How do you know what you don’t know?
It can be one of the hardest tasks to get students to go beyond their own opinions, especially those in the traditional college age range. I speak from two-fold experience: 1) When I was that age, I pretty much knew everything. Over the years, I have realized that I still don’t know what I don’t know, but I can tell that there is a lot within that area of the mental map labeled “There be dragons here.” 2) I’ve worked with thousands of college students at this point in my life (rough estimate: about 7,000). Bonus experience: I have four kids over the age of 25. Most have gone from thinking Dad was just stupid to thinking that maybe he know something worthwhile.
Last week we talked a little about the impossibility of reporting “Just the Facts.” I wasn’t actively looking for examples this week, but one just jumped up and slapped me in the face.

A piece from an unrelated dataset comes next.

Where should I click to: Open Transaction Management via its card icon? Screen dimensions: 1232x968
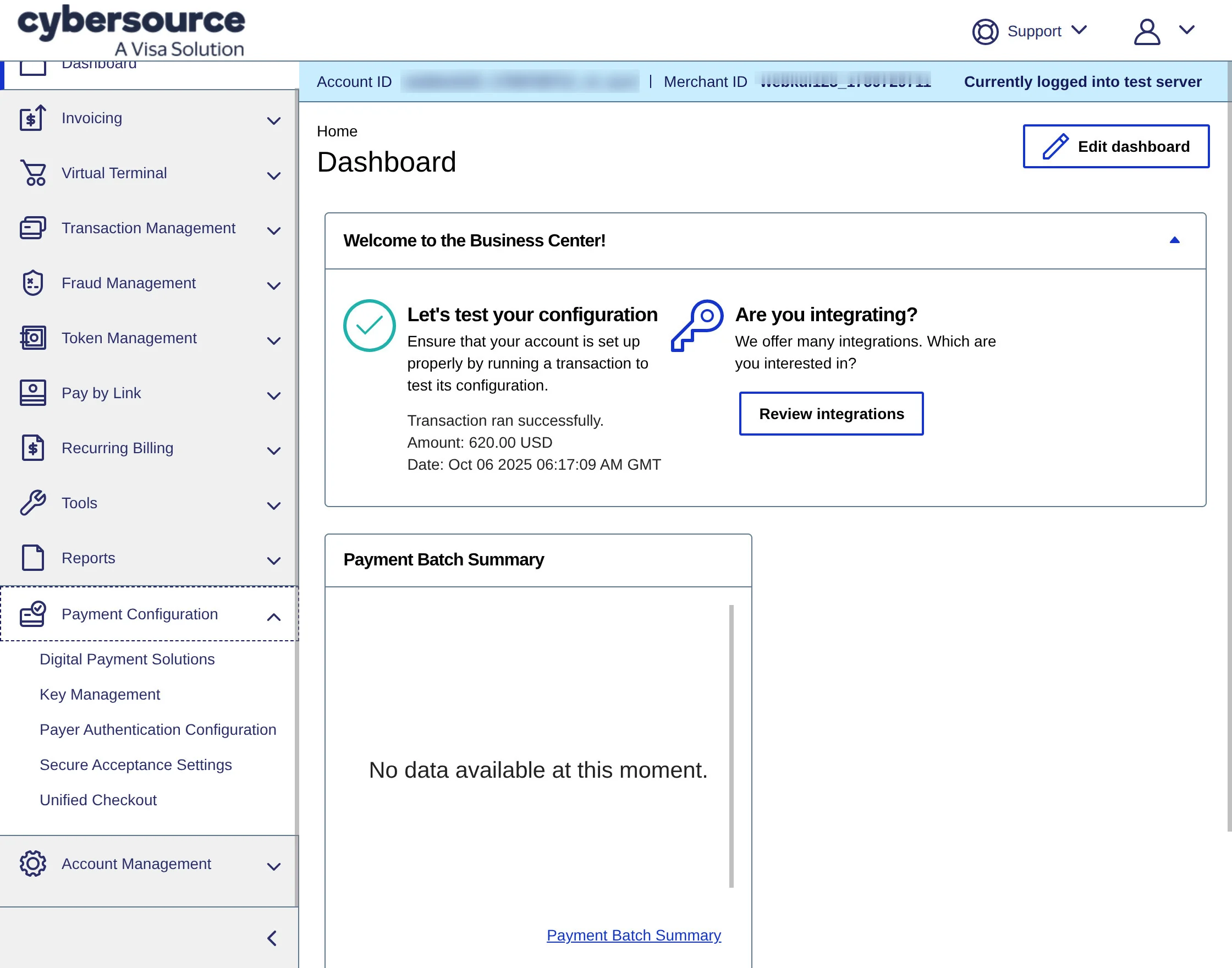pyautogui.click(x=32, y=228)
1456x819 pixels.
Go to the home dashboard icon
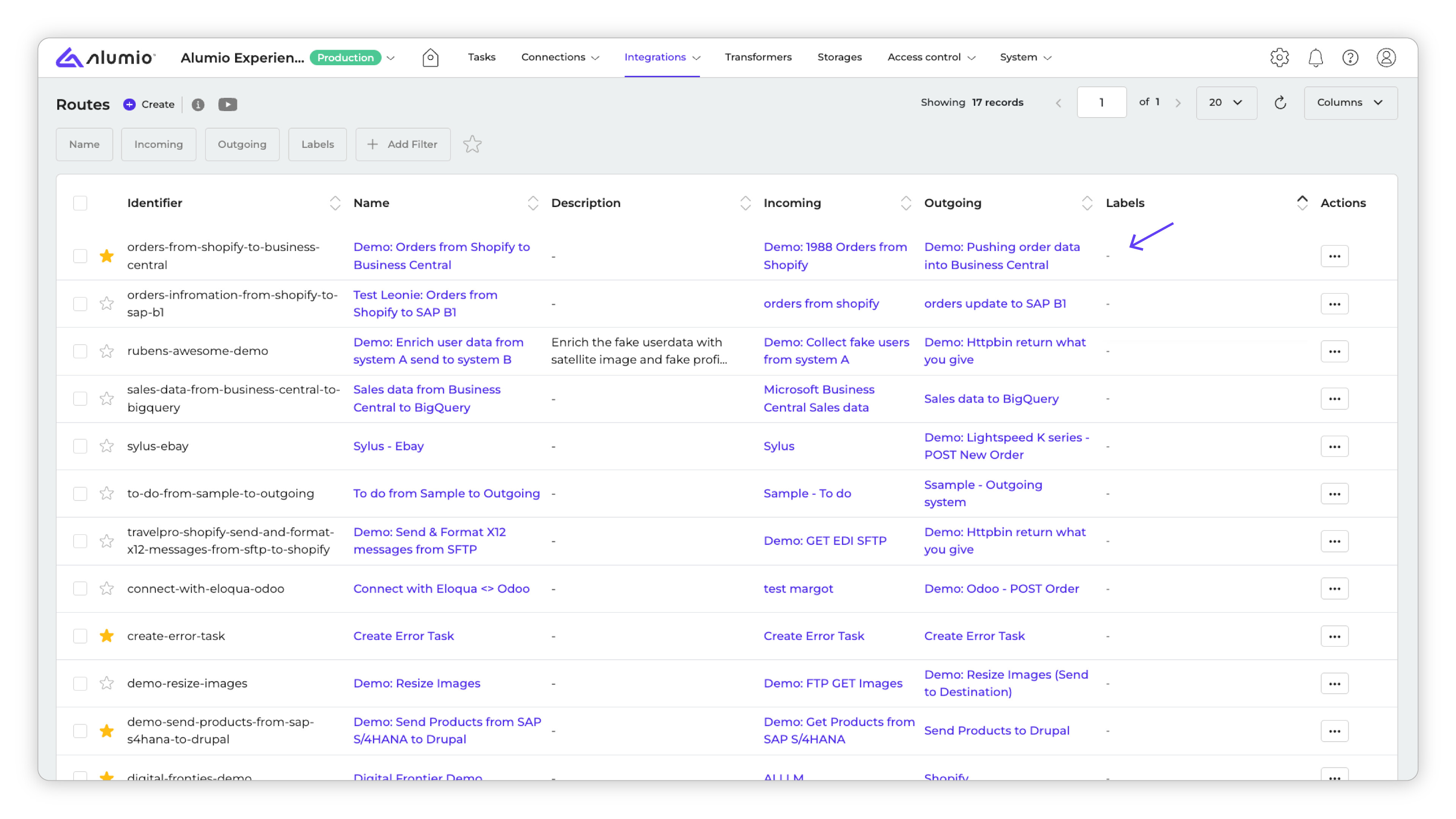(x=430, y=57)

I followed a Twitter link to Mashable’s story entitled Kelly Clarkson’s Album Sales Down After Ron Paul Twitter Endorsement, intrigued by the headline. I knew they had reported last week that Clarkson’s sales were up following her endorsement of libertarian Ron Paul as a candidate for the Republican presidential nomination, although even then they focused on the “flap” rather than either the endorsement or the rise in sales. (The “flap” was about some followers who reacted badly to her endorsement. Other stories elsewhere reported a surge of over 400% in a single day, and quoted a number of tweets to her explicitly saying they had bought the album because of her endorsement. None of this was mentioned in either Mashable story.)